Color tells you a lot about the wine. There three main reasons why a  wine may have more color:
1.  It's older.
2.  Different grape varieties give different color. (For example, Chardonnay usually gives off a deeper
color               than does Riesling.)
3. The wine was aged in wood.

Why do we swirl wine? To allow oxygen to get into the wine.  Swirling releases the esters, ethers, and aldehydes
that combine with oxygen to yield the bouquet of the wine. In other words, swirling aerates the wine and gives
you a better smell.

This is the most important part of wine tasting. Humans can only perceive four tastes-sweet, sour, bitter, and
salt-but the average person can smell over 2,000 different scents, and wine has over 200 of its own. Now that
you've swirled the wine and released the bouquet, you should smell the wine at least three times. You will find
that the third smell will give you more information than the first smell did. What does the wine smell like? What
type of nose does it have? Smell is a very important step in the tasting process and most people simply don't
spend enough time on it.

Pinpointing the nose of the wine helps you to identify certain characteristics. The best way to learn what your
own preferences are for styles of wine is to "memorize" the smell of the individual grape varieties. For white, just
try to memorize the three major grape varieties: Chardonnay, Sauvignon Blanc, and Riesling. Keep smelling
them, and smelling them, and smelling them until you can identify the differences, one from the other.  For the
reds it's a little more difficult, but you still can take three major grape varieties: Pinot Noir, Merlot, and Cabernet

To many people, tasting wine means taking a sip and swallowing immediately. This isn't tasting. Tasting is
something you do with your taste buds. You have taste buds all over your mouth-on both sides of the tongue,
underneath, on the tip, and extending to the back of your throat.
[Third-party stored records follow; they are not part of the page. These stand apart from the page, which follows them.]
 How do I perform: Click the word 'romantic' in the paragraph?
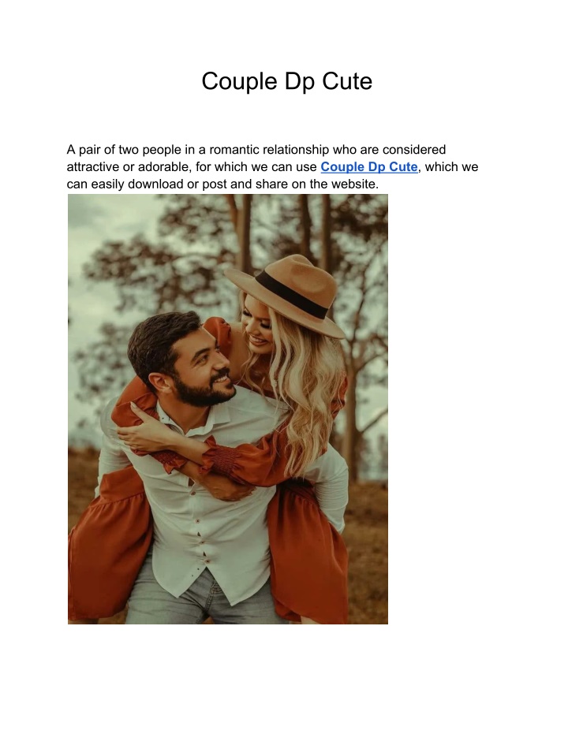tap(234, 150)
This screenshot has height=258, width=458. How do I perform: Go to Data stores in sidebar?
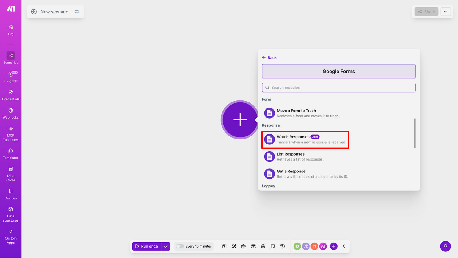click(11, 174)
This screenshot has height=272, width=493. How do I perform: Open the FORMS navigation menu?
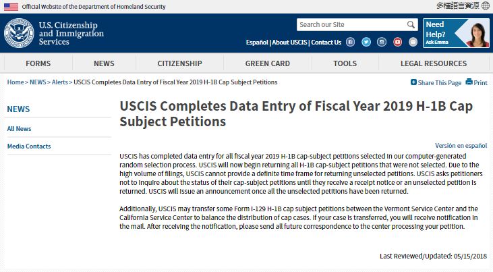(x=38, y=63)
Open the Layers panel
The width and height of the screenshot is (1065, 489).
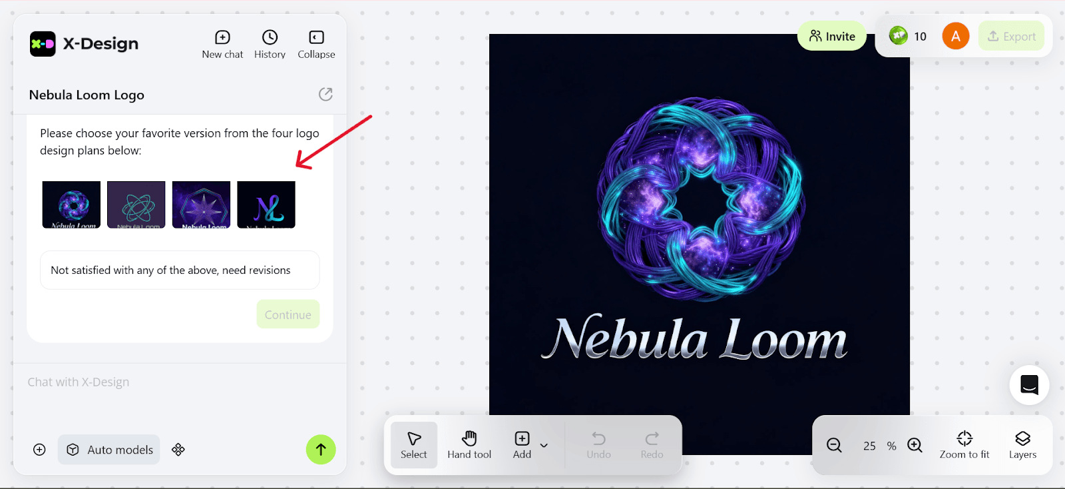point(1022,445)
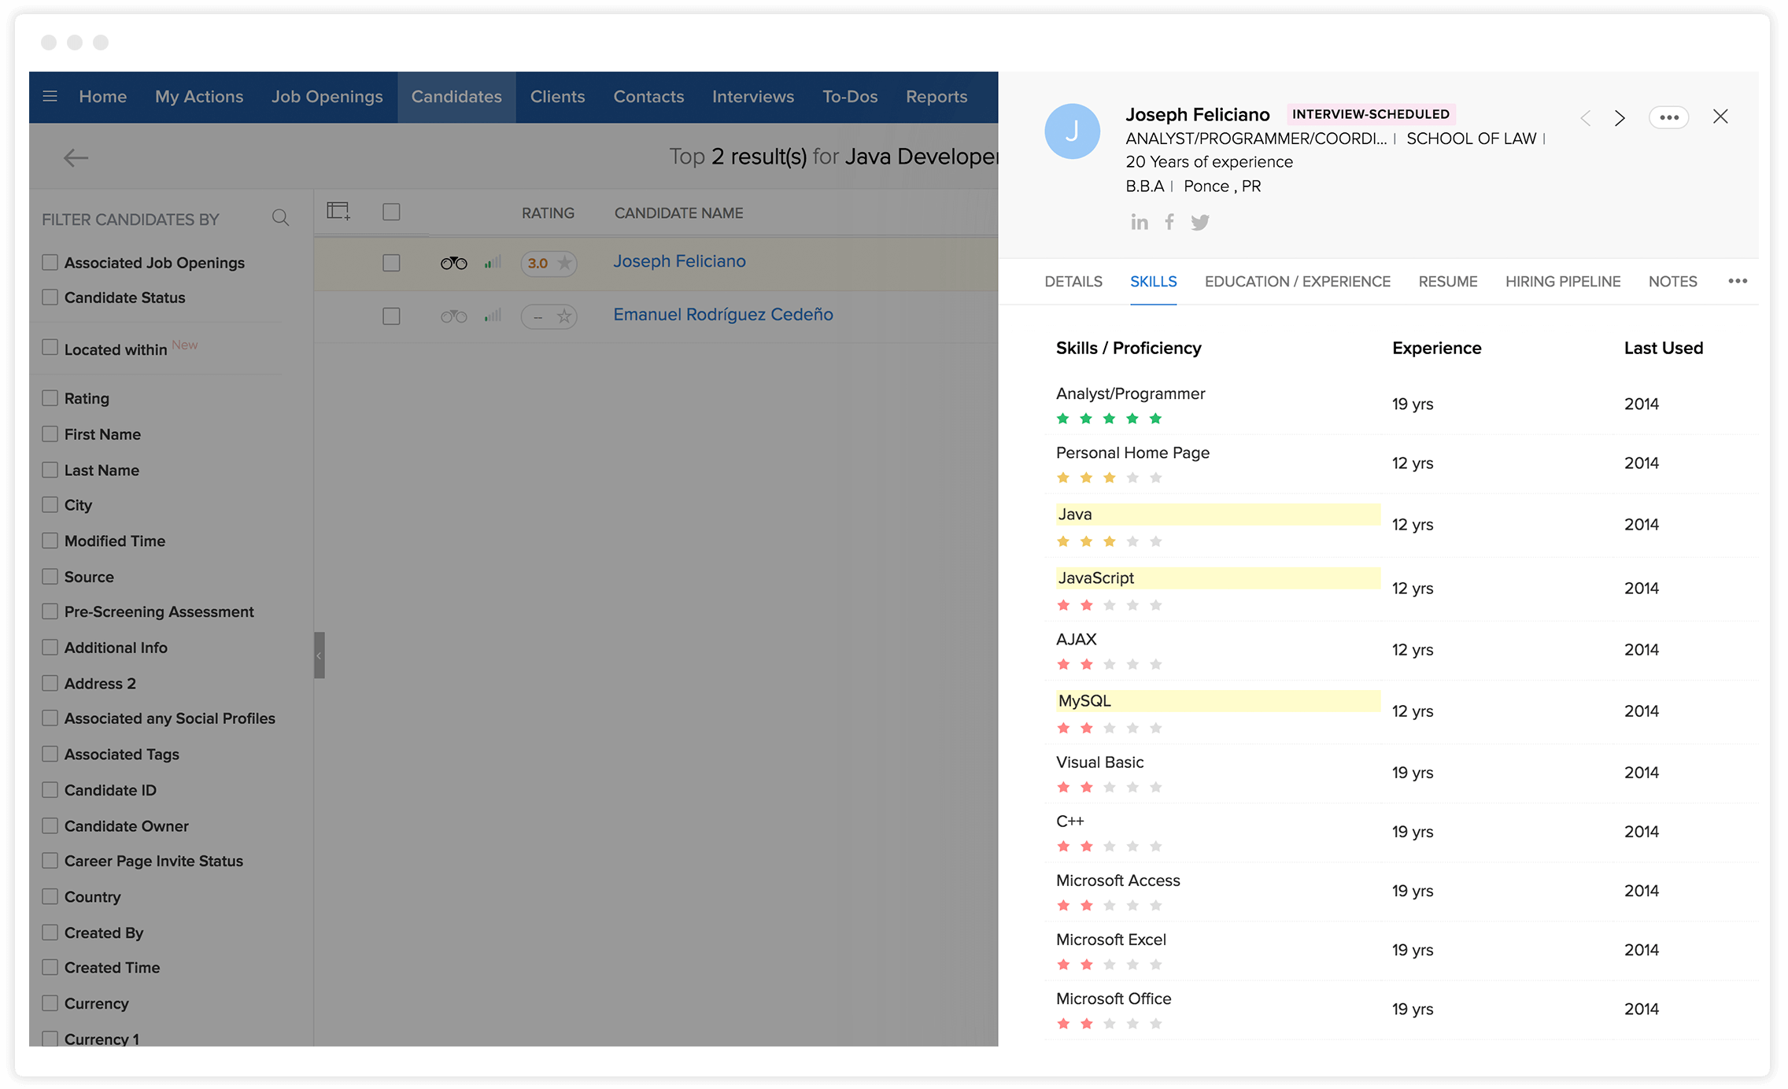The width and height of the screenshot is (1788, 1089).
Task: Click Emanuel Rodríguez Cedeño candidate name
Action: click(x=723, y=314)
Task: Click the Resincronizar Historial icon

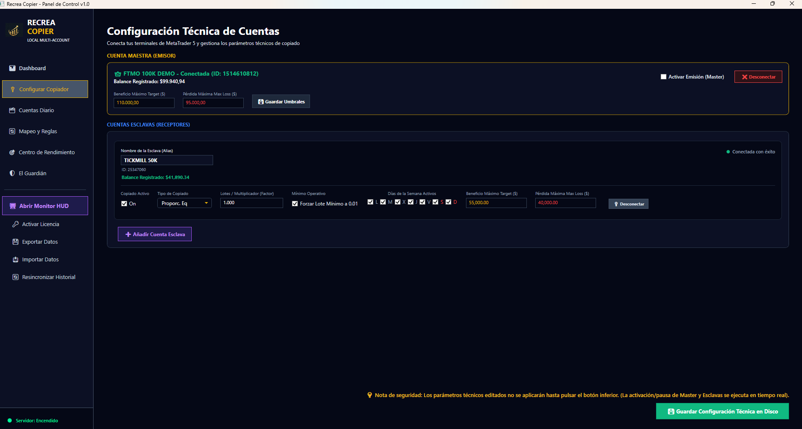Action: (x=16, y=277)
If you do what many people do, you take a gulp
of wine and bypass all of those important taste buds.

What should you think about when tasting wine?
Be aware of the most important sensations of taste and where they occur on your tongue and in your mouth.
One can only perceive four tastes: sweet, sour, bitter, and salt (but there's no salt in wine, so we're down to
three). Bitterness in wine is usually created by high alcohol and high tannin. Sweetness only occurs in wines that
have some residual sugar left over after fermentation. Sour (sometimes called "tart") indicates the acidity in wine.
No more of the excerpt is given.